N’oublions pas pour autant que, dans une société où la vie et la fin de vie sont implicitement traitées comme des marchandises, les personnes en fin de vie ne pourront pas être traitées systémiquement de manière parfaitement digne et respectueuse, du moins en règle générale puisque leur vie n’aura été respectée, au mieux, qu’en apparence. Si bien que le socialisme n’est pas seulement une manière de « changer la vie », comme disait Rimbaud, mais qu’il lui revient d’être aussi, comme le disait naguère le grand cancérologue et militant pacifiste qu’était le professeur Schwartzenberg, une manière de… « changer la mort ». Dès lors, ne séparons jamais le « droit de mourir dans la dignité » de celui de naître, de grandir, de travailler et de s’accomplir dignement dans une société juste et amicale; car, comme l’écrivait Épicure, ce grand penseur matérialiste du bonheur et de l’amitié, « le soin de bien mourir est indissociable du soin de bien vivre ». *
Bien entendu, il s’agit là de statistiques, de moyennes et de probabilités: on n’en peut rien déduire lorsqu’il s’agit d’interpréter le suicide d’un individu donné.

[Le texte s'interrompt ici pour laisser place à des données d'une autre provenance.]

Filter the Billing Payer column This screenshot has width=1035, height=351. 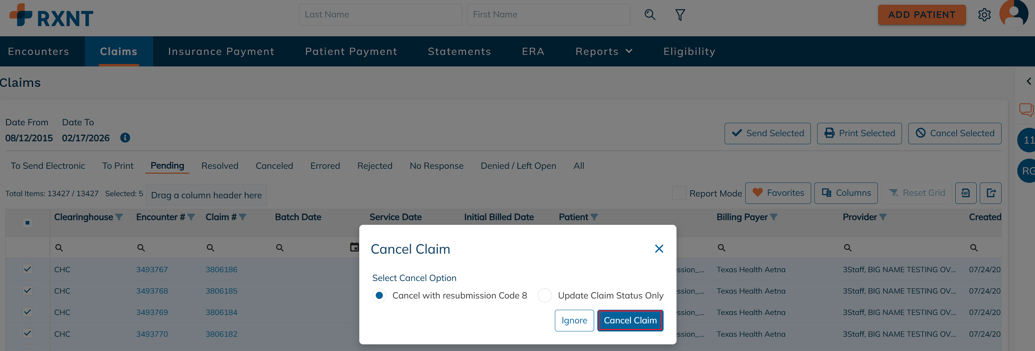(774, 217)
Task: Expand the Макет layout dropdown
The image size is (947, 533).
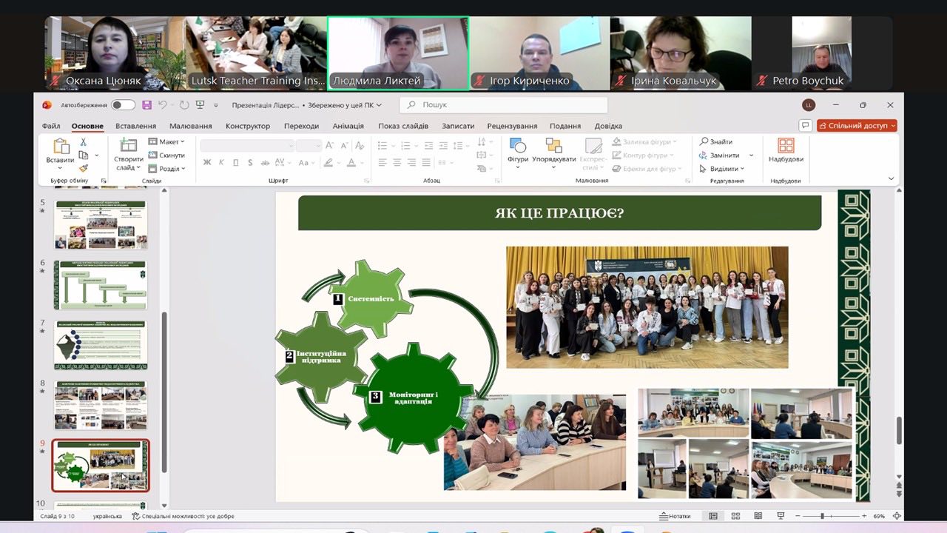Action: click(166, 142)
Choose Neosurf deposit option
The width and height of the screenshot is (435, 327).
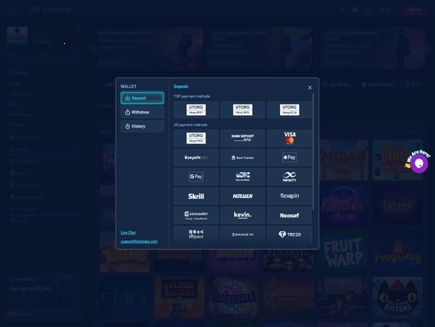coord(290,215)
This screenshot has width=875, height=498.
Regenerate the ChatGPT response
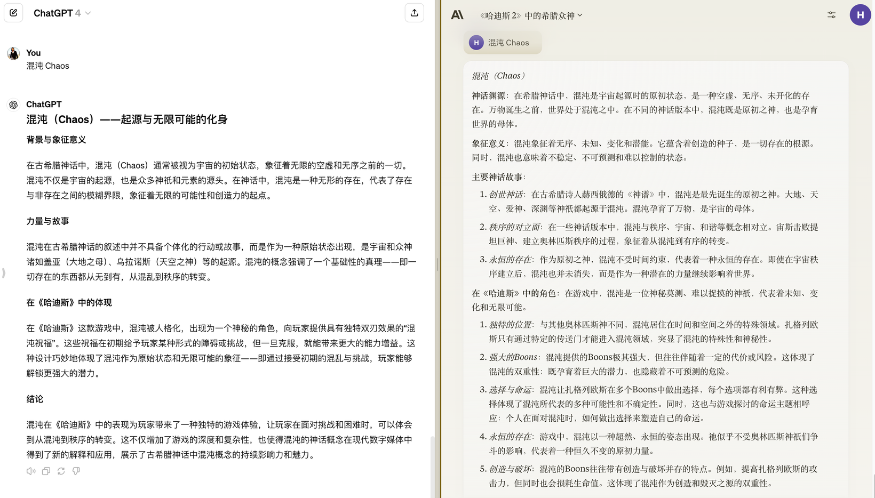(61, 471)
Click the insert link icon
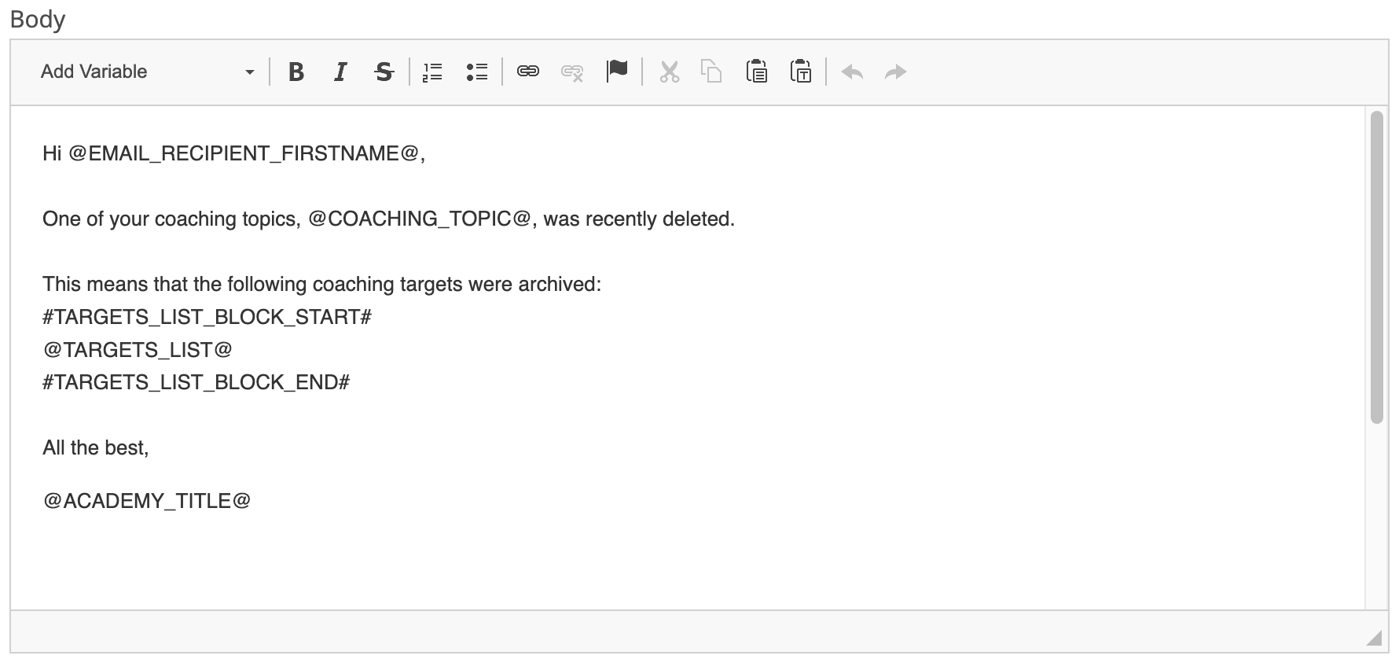The image size is (1399, 670). [x=527, y=72]
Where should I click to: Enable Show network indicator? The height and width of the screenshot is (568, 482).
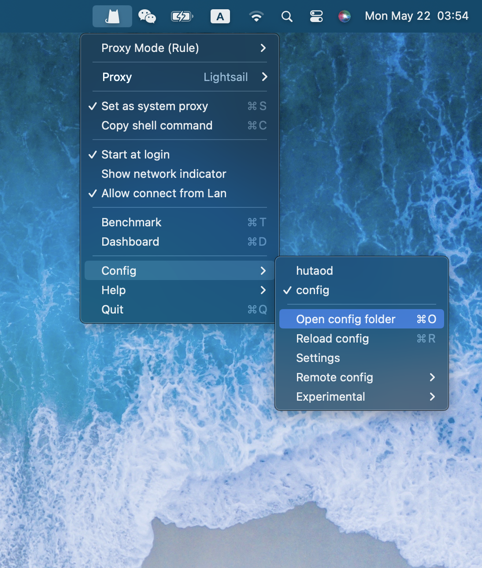(x=163, y=174)
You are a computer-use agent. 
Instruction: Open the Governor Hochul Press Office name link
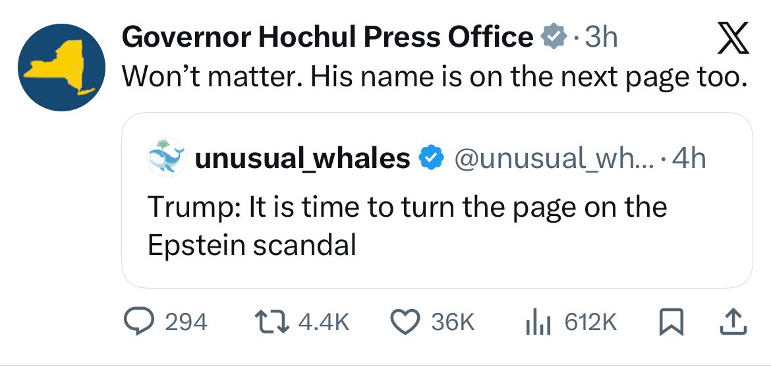[327, 38]
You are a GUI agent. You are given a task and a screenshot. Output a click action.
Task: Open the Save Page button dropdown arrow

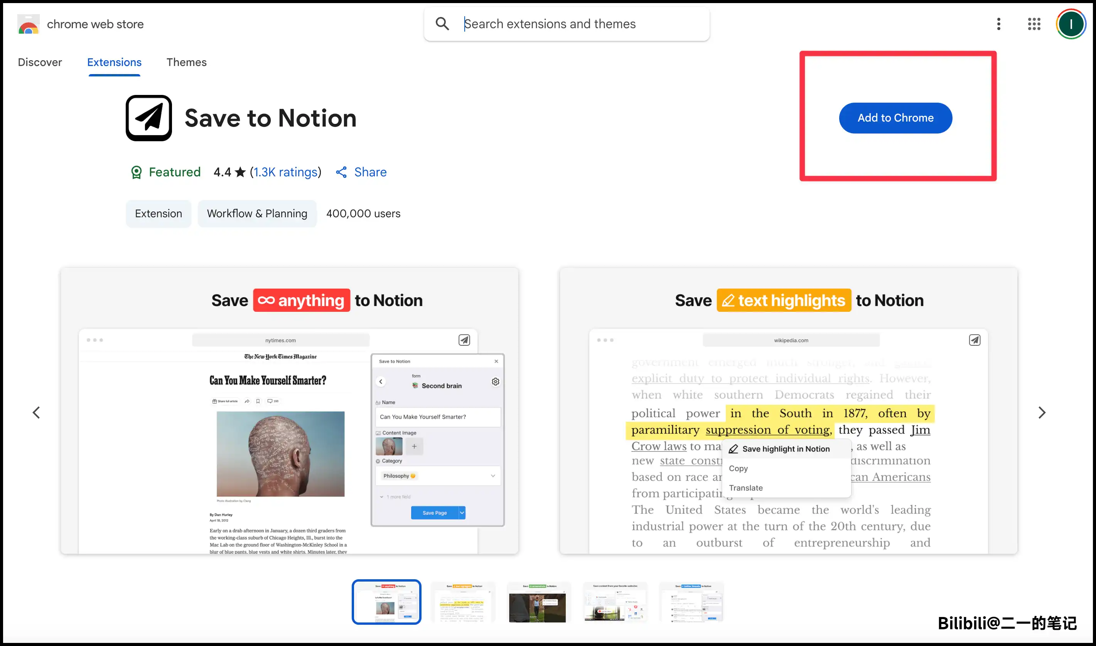coord(461,512)
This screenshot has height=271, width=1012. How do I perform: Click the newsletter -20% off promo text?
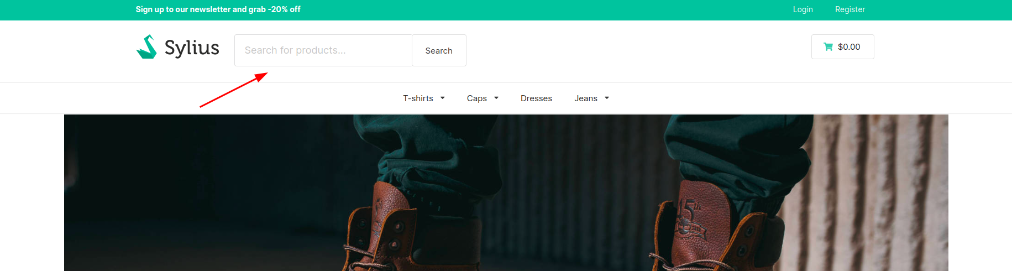218,9
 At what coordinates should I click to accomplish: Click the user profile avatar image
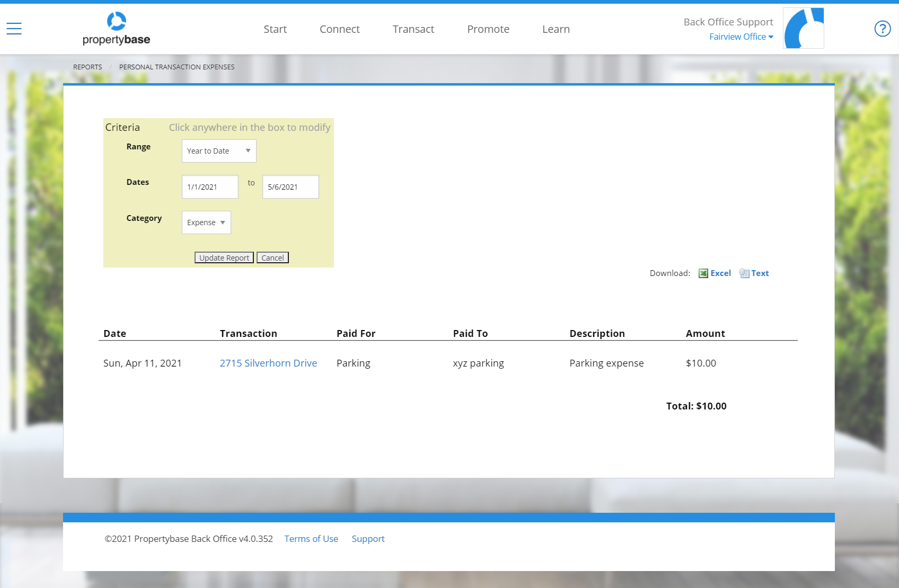[803, 28]
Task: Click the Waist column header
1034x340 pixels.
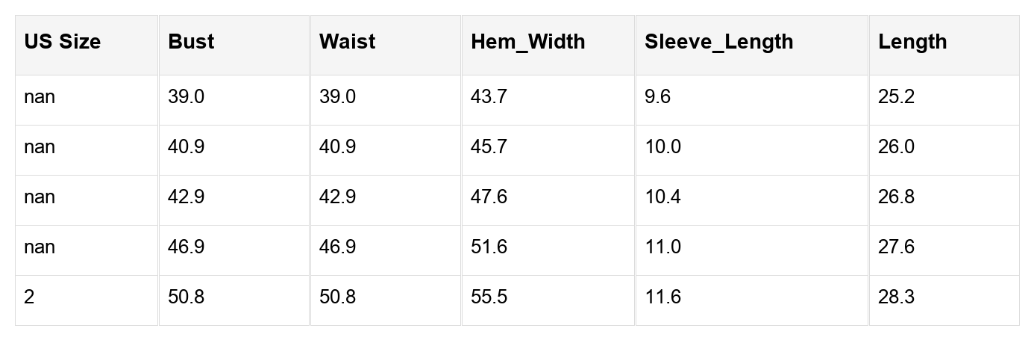Action: (x=347, y=42)
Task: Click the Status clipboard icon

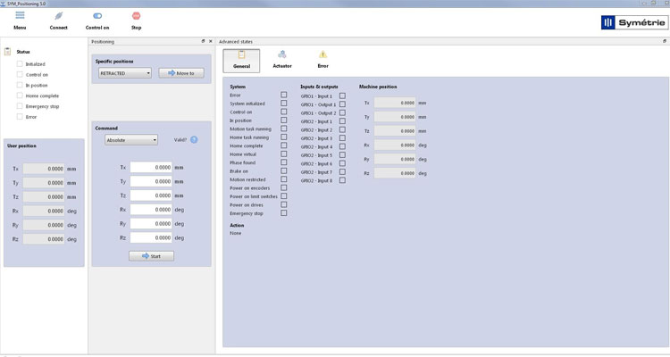Action: (x=9, y=52)
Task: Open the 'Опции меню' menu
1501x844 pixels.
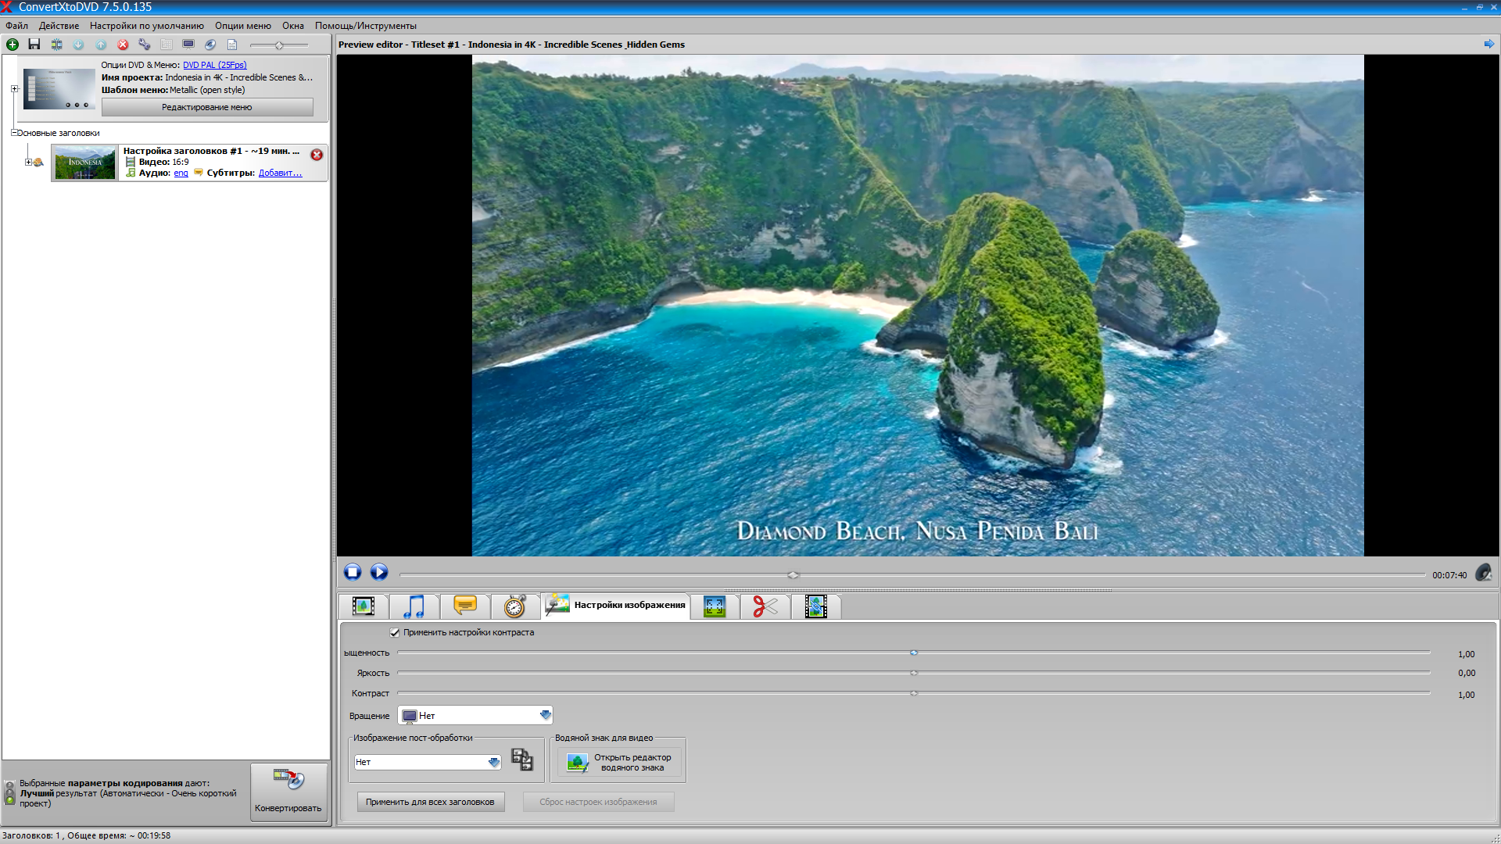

Ce texte présentant la réflexion personnelle de Georges Gastaud a été diffusé aux membres du secrétariat national du PRCF qui ont accepté qu’il figure en rubrique « Débats » du site national PRCF.
On lira ci-dessous la réflexion personnelle qu’a déclenchée le texte de Georges Gastaud chez Antoine, médecin et animateur de la commission Santé du PRCF.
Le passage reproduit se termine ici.